My first post in WEEKS.
So much has happened, I knew it would be a crazy time but I didn’t realise just how out of control it would feel at times. At the worst, I’ve had a pounding heart, stinking headache, tight chest, even chest pains. Sometimes all at once. At the best, I’ve looked around my new locale during a sunrise or sunset, and have felt incredibly blessed. I’ll take all of the former (although not too often!) if the payoff is the latter.
I’ve finally started at the RCS. My journey started several months ago, back in March. Just over 6 months to the day that I registered.
I met my new teacher, auditioned, jumped through many hoops on the finance front, renovated an old house, cleared out years of junk, cut back on my material possessions, left full time employment, abandoned my beloved harp pupils and Brownies, upped sticksand eventually moved 420 miles North West of tropical North East Essex.
I have left the (normally) suited and booted world of business and finance.
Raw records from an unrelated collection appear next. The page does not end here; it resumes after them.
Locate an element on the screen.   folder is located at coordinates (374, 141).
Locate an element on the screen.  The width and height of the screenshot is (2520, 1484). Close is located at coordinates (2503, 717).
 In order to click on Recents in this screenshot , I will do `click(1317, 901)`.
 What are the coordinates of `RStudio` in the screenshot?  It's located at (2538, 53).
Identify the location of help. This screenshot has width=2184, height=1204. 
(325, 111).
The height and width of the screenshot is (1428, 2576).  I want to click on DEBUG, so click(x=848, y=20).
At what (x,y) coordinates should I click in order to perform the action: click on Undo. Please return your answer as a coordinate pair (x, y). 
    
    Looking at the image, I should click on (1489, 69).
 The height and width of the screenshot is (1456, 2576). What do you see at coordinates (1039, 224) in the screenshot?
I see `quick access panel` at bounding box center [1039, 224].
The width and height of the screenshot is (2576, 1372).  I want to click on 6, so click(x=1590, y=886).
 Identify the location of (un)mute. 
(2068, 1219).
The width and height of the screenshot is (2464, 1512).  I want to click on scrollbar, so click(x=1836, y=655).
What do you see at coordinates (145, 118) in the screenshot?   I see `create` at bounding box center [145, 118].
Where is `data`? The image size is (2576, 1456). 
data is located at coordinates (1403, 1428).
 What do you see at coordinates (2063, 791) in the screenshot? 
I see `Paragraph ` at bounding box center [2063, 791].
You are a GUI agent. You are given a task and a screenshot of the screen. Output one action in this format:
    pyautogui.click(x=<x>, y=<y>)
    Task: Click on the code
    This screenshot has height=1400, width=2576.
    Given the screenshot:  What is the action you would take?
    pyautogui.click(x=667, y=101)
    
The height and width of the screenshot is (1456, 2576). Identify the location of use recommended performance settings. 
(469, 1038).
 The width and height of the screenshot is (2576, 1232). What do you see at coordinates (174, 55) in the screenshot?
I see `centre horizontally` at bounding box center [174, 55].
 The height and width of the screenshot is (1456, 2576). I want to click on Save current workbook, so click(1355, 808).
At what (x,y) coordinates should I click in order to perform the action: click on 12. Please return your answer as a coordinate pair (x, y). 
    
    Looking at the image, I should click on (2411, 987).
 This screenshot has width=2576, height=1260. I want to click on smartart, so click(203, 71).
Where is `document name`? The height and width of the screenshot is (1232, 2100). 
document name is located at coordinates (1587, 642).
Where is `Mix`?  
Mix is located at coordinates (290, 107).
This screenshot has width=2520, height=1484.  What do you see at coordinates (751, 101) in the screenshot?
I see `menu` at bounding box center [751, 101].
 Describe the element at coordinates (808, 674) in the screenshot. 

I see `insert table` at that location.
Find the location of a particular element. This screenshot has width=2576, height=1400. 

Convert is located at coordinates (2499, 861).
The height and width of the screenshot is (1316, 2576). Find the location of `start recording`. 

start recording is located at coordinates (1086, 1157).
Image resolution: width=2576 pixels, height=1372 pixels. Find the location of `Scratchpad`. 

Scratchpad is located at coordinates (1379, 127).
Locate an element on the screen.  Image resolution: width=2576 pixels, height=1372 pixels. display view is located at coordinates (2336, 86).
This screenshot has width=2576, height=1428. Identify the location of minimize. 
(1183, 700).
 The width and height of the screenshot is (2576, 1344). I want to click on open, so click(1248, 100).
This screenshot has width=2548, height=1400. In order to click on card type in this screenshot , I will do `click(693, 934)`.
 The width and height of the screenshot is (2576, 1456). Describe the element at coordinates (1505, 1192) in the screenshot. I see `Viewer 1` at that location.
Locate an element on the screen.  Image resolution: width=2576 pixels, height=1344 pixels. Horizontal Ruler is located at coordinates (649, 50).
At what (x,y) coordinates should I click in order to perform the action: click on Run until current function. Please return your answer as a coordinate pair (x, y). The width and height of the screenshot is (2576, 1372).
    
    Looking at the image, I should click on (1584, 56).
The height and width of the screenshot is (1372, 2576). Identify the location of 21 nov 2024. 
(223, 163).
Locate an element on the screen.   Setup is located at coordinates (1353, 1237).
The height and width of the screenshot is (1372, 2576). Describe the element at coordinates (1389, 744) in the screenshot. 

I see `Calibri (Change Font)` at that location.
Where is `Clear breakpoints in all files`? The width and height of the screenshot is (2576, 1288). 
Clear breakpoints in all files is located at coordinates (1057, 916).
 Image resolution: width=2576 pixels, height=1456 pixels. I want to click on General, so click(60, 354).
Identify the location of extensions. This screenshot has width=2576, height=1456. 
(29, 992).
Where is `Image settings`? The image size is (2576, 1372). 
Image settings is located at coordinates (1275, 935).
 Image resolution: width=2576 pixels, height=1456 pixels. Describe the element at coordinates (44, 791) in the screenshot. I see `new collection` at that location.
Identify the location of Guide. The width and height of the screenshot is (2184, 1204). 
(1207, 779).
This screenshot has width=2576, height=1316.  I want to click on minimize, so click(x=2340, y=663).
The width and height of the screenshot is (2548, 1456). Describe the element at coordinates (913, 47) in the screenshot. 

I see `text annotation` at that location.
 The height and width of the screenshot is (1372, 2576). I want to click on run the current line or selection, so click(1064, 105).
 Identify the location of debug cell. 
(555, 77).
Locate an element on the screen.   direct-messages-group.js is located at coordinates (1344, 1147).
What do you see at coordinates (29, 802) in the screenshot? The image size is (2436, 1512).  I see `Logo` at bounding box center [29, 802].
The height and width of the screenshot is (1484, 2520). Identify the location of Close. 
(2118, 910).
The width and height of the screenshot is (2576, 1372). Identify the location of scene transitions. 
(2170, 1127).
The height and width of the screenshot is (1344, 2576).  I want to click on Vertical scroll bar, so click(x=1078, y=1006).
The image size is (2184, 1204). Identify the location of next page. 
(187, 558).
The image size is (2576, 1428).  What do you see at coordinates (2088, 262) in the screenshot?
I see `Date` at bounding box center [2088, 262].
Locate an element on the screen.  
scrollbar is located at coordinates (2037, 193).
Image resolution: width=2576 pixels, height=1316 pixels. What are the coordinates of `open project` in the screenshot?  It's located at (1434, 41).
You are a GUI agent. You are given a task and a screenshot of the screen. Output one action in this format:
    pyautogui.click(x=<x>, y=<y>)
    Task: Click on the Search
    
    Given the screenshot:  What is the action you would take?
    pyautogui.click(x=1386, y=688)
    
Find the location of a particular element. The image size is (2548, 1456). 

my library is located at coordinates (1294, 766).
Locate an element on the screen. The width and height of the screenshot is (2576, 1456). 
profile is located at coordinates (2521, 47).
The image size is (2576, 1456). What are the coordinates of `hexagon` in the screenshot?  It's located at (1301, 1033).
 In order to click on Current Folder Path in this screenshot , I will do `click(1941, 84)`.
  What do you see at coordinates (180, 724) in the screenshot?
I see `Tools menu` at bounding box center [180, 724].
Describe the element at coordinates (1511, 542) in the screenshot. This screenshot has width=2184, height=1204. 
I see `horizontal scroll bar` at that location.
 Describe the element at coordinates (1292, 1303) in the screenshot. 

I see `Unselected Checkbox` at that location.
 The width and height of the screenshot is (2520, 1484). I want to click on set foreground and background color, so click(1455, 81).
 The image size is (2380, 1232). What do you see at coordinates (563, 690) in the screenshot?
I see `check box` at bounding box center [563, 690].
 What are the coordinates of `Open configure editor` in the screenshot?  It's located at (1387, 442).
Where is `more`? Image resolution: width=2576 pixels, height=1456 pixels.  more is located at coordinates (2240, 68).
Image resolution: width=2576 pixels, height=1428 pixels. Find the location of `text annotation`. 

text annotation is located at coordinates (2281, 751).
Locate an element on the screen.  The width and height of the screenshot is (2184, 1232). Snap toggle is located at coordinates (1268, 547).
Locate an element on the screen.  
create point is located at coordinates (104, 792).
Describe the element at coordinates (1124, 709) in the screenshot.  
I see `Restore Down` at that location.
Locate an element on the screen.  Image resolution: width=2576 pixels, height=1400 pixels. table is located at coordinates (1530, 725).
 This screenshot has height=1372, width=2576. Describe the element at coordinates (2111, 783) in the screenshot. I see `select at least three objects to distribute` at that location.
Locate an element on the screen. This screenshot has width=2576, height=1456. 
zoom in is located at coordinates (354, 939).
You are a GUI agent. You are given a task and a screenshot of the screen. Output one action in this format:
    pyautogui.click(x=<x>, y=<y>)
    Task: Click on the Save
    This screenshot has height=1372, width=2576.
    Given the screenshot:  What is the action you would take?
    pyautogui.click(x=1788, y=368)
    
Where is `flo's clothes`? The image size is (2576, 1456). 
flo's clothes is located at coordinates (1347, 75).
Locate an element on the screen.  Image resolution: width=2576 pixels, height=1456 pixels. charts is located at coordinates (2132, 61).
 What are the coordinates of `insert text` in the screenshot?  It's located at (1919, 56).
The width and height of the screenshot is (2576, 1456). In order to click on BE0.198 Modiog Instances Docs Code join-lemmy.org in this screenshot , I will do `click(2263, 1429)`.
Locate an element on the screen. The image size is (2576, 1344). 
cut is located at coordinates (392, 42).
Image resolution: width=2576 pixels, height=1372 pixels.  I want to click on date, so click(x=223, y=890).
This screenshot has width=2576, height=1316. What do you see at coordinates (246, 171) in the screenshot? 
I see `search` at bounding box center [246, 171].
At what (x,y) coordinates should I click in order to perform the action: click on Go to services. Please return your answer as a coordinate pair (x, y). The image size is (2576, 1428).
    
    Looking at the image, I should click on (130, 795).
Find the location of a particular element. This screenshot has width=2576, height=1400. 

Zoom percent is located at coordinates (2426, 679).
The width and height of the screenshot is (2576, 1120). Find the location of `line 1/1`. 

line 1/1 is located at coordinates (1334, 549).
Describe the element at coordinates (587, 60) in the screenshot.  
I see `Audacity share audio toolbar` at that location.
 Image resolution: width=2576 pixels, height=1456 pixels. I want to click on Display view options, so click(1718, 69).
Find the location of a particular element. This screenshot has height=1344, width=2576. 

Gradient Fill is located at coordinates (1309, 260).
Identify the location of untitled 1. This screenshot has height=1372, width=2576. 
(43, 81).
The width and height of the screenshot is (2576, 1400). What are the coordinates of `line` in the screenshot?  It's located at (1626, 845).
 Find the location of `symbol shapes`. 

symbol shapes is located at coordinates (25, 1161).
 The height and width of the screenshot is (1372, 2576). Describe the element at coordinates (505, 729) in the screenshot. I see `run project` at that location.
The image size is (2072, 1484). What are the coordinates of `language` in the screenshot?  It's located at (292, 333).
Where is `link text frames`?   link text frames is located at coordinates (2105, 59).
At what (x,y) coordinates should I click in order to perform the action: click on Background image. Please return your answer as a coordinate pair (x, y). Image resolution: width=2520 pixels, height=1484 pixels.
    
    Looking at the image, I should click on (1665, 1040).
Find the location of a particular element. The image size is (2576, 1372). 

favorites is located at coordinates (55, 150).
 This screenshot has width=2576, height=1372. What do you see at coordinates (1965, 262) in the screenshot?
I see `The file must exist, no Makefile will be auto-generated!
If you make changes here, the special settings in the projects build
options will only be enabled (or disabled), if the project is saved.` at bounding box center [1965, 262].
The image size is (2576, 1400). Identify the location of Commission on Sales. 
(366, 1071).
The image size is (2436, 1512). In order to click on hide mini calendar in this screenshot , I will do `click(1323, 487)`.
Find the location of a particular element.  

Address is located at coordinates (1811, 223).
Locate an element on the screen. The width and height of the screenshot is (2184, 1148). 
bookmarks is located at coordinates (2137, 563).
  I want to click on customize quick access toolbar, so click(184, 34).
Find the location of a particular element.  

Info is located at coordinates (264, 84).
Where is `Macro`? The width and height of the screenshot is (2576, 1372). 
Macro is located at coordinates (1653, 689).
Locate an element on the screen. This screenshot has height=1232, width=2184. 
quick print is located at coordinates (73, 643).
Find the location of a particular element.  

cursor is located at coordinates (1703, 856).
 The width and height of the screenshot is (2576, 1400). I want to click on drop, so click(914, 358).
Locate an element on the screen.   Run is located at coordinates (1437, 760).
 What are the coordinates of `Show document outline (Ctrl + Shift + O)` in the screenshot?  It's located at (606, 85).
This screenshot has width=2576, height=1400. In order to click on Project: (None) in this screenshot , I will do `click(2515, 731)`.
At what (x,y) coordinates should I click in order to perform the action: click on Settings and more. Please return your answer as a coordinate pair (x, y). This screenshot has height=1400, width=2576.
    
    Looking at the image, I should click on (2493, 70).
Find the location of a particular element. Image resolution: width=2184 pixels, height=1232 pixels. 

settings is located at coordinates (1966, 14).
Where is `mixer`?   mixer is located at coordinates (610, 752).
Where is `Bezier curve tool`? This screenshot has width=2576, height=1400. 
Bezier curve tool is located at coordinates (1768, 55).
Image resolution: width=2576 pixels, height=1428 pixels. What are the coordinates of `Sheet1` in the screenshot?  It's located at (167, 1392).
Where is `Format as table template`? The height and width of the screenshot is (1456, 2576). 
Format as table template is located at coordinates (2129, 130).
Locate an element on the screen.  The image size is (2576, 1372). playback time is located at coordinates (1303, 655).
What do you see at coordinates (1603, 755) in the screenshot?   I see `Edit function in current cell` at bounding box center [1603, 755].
I am now a fully paid up creative type, and a performer and artist of the future. The first time someone referred to me in this way, it was more than I could comprehend. And yet, when I looked around the packed theatre, I was indeed surrounded by many, many more performers and artists. Actors, film makers, producers, composers, opera singers , classical musicians, jazz musicians, in fact disciplines far too numerous to mention.
We had a fabulous lecture yesterday, about Higher Education and what it meant. Initially it was one of those clichéd “turn to someone you haven’t met and discuss what Higher Education is to you” moments. But then we were introduced to a wonderful creative manifesto, courtesy of Bruce Mau – Incomplete Manifesto for Growth. I had been inspired by many other words in the past, but this was a great one for the moment we were in.
As well as this, a wonderful quote was read to us, from On Lies, Secrets and Silence by Adrienne Rich. This was about Claiming rather than Receiving an Education. Frustatingly I can’t find the words on line to share here, but I will be exploring these much more in the future. Claiming being an active, empowered, entitled activity, as opposed to the passiveness of receiving.
I’ve met an inspiring composer, many wonderful guitarists, a lovely bassoonist, a gorgeous actor. I’m struggling with a lack of tea, and can’t say I’m enjoying the bus journey to and from college.
But the practice sessions I’ve done over the last couple of days have had a new purpose. It’s a cliché, but I feel more free and yet more purposeful. I can’t say what the end result of the next four years will be, but that’s all part of the journey.
The course starts properly next week. I am performing to my guitarist friends in a performing class next week. My first concert is in less than a month. I will be playing some old and some new material. I’m sure the pressure will come, but for now, everything feels good and I am more excited about my future than I have been for a long, long time.